» **源文档**:
----

Elasticsearch 使用记录

介绍

ES核心概念

近实时（NRT Near RealTime）写数据时：过1秒才会被搜索到，因为内部在分词、录入索引。 es搜索时：搜索和分析数据需要秒级出结果。
集群（Cluster）包含一个或多个启动着es实例的机器群。通常一台机器起一个es实例。默认集群名是“elasticsearch”，同一网络，同一集群名下的es实例会自动组成集群。
节点（Node）一个es实例即为一个节点。
索引（Index）即拥有相似文档的集合
类型（Type）每个索引里都可以有一个或多个type，type是index中的一个逻辑数据分类，一个type下的document，都有相同的field。
文档（Document） es中的最小数据单元。一个document就像数据库中的一条记录。通常以json格式显示。多个document存储于一个索引（Index）中。
映射（Mapping）定义索引中的字段的名称；定义字段的数据类型，比如字符串、数字、布尔；字段，倒排索引的相关配置，比如设置某个字段为不被索引、记录 position 等。

与关系型数据库核心概念对比

Elasticsearch	关系型数据库（如Mysql）
索引Index	数据库Database
类型Type	表Table
文档Document	数据行Row
字段Field	数据列Column
映射Mapping	约束 Schema

安装和启动

安装 Elasticsearch

windows 版安装：

https://www.elastic.co/cn/downloads/elasticsearch

下载 zip后解压

进入解压后的文件夹

启动 bin/elasticsearch.bat

浏览器中输入 http://localhost:9200/ ，可以看到 Rest形式的内容。

问题：

遇到 received plaintext http traffic on an https channel, closing connection... 问题

原因：是因为默认开启了 ssl 认证。

**解决：**修改elasticsearch.yml配置文件

将 **xpack.security.enabled **设置为false即可

ubuntu container 中安装 Elasticsearch

安装jdk

apt-get install openjdk-default-jdk

验证java安装：

java -version

下载 elasticsearch 安装包

官网 https://www.elastic.co/cn/downloads/elasticsearch

wget https://artifacts.elastic.co/downloads/elasticsearch/elasticsearch-8.2.2-linux-x86_64.tar.gz

先新建一个用户，处于安全考虑，ElasticSearch默认不允许以root账号运行。

----

» **数据内容**:
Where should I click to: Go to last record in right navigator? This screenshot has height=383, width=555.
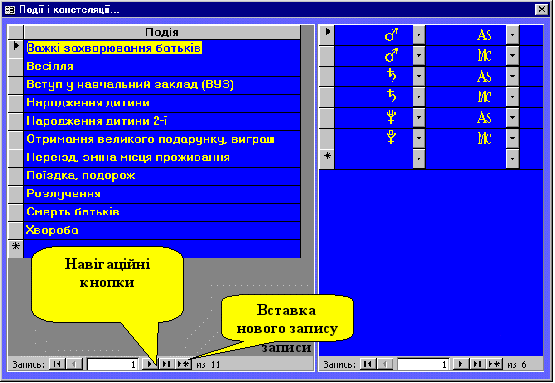pos(477,364)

----

» **题目说明 1**: 根据上方的 Elasticsearch 使用记录，遇到 received plaintext http traffic on an https channel 这一问题的原因是什么？
» **题目说明 2**: 请接着上方的 Elasticsearch 使用记录往下写，从最后一句之后开始续写。

» **结果 1**: 原因是默认开启了 ssl 认证。

» **结果 2**:
创建用户：useradd esuser
设置密码：passwd esuser

启动ElasticSearch

启动前先给用户权限，然后把用户切换到用户

chgrp -R esuser ./es
chown -R esuser ./es
chmod 777 es
su esuser

启动ElasticSearch

./bin/elasticsearch

问题：

也遇到 received plaintext http traffic on an https channel, closing connection... 问题

解决：见上

运行./bin/elasticsearch 的时候，进程由于资源占用太高被killed，无法运行。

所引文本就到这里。